Por fim, este momento de exaltar a IV Mostra de Trabalhos do Instituto Sérgio Abuchaim oportuniza resgatar o trabalho da nossa querida colega Ceres Leonor Tavares, que tinha a delicadeza e sabedoria dos antigos, e sempre falava sobre mitos e histórias com a dedicação de uma professora, convidando a pensar, sentir e a expandir o conhecimento psicanalítico e pessoal, a formação. Ceres, nome da deusa da fertilidade ou das terras férteis, deixou sementes na nossa Sociedade, que seguimos colhendo, como este espaço para a mitologia, para a arte, para o elo de ligação – Eros - compreendendo que a psicanálise contemporânea caminha pelo (per)curso de valorizar a sensorialidade, para além das palavras, no encontro analítico. A IV Mostra, que se iniciou com esta arte do convite, para nosso prazer, percorreu trabalhos clínicos – “’O limite do analisável entre a regressão somática e o desligamento psicossomático’ iluminado por Marty, Roussillon e Winnicott” de Ana Nascimento e o caso de Bárbara Andrade-; teórico – “Cem anos do texto ‘A negação’ de Freud: sua importância na teoria e na prática clínica” de Juliano Porto-; e aplicados – “A bissexualidade psíquica na obra ‘O retorno do filho pródigo’ de Rembrandt” de Sérgio Lopes e “O mito de Frankstein, criado e costurado na incompletude e no desamparo, por Mary Schelley” de Tatiana Dame, com muita arte e encontros. Desfrutamos destas obras produzidas na nossa casa, uma vinda do Rio de Janeiro, e uma iniciada no Departamento de Saúde Mental da UFPel, onde temos semeado, desde seus primórdios, estudos psicanalíticos e, há 16 anos especialmente, um olhar com psicanálise e arte sobre o sofrimento humano, que também levamos a outras instituições de ensino da cidade. Leda e o Cisne, desde a antiguidade, provoca experiências emocionais e movimento, como no poema de Yeats, e desejamos que a Mostra inspire muitas gerações, fica nosso sonho e nosso convite!

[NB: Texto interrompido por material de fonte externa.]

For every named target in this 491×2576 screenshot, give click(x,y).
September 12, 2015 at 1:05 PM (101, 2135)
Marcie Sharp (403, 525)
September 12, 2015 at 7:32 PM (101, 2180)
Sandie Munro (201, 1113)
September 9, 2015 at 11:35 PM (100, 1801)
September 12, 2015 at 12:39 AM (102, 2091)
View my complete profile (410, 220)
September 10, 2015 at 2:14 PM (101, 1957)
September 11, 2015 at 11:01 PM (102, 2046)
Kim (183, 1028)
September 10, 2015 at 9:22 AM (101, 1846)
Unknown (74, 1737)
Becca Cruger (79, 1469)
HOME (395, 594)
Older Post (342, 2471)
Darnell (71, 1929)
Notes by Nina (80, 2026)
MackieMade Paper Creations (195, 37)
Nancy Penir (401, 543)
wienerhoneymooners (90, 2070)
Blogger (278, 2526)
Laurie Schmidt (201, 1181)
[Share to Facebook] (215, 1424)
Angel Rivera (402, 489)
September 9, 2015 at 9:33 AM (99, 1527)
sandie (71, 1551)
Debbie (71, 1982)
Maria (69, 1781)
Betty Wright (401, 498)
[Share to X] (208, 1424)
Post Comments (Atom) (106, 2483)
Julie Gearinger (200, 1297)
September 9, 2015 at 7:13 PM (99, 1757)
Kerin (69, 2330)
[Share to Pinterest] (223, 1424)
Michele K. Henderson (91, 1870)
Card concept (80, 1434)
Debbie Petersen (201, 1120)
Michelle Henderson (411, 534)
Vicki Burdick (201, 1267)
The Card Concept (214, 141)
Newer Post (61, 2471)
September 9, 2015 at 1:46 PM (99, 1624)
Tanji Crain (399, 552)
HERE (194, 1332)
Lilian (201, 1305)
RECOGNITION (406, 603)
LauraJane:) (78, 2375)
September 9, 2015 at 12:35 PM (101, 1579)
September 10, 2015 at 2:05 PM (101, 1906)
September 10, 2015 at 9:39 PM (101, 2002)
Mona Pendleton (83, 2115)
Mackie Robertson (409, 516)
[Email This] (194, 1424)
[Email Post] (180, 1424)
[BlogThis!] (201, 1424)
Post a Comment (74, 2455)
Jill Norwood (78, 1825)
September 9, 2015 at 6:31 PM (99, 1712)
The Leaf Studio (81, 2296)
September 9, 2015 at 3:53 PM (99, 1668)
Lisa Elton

Um baque surdo. A asa enorme ainda se abate
Sobre a moça que treme. Em suas coxas o peso
Da palma escura acariciante. O bico preso
À nuca, contra o peito o peito se debate.

Como podem os pobres dedos sem vigor
Negar à glória e à pluma as coxas que se vão
Abrindo e como, entregue a tão branco furor,
Não sentir o pulsar do estranho coração?

Um frêmito nos rins haverá de engendrar
Os muros em ruína, a torre, o teto a arder
E Agamemnon, morrendo.
Ela, tão sem defesa,

Violentada pelo bruto sangue do ar,
Se impregnaria de tal força e tal saber
Antes que o bico inerte abandonasse a presa?

William Butler Yeats, Leda e o Cisne

 

Bibliografia consultada

Gombrich, E.H. (2013) A história da arte. Rio de Janeiro: LTC.

King, R. (2004) Michelangelo e o teto do papa. Rio de Janeiro: Record.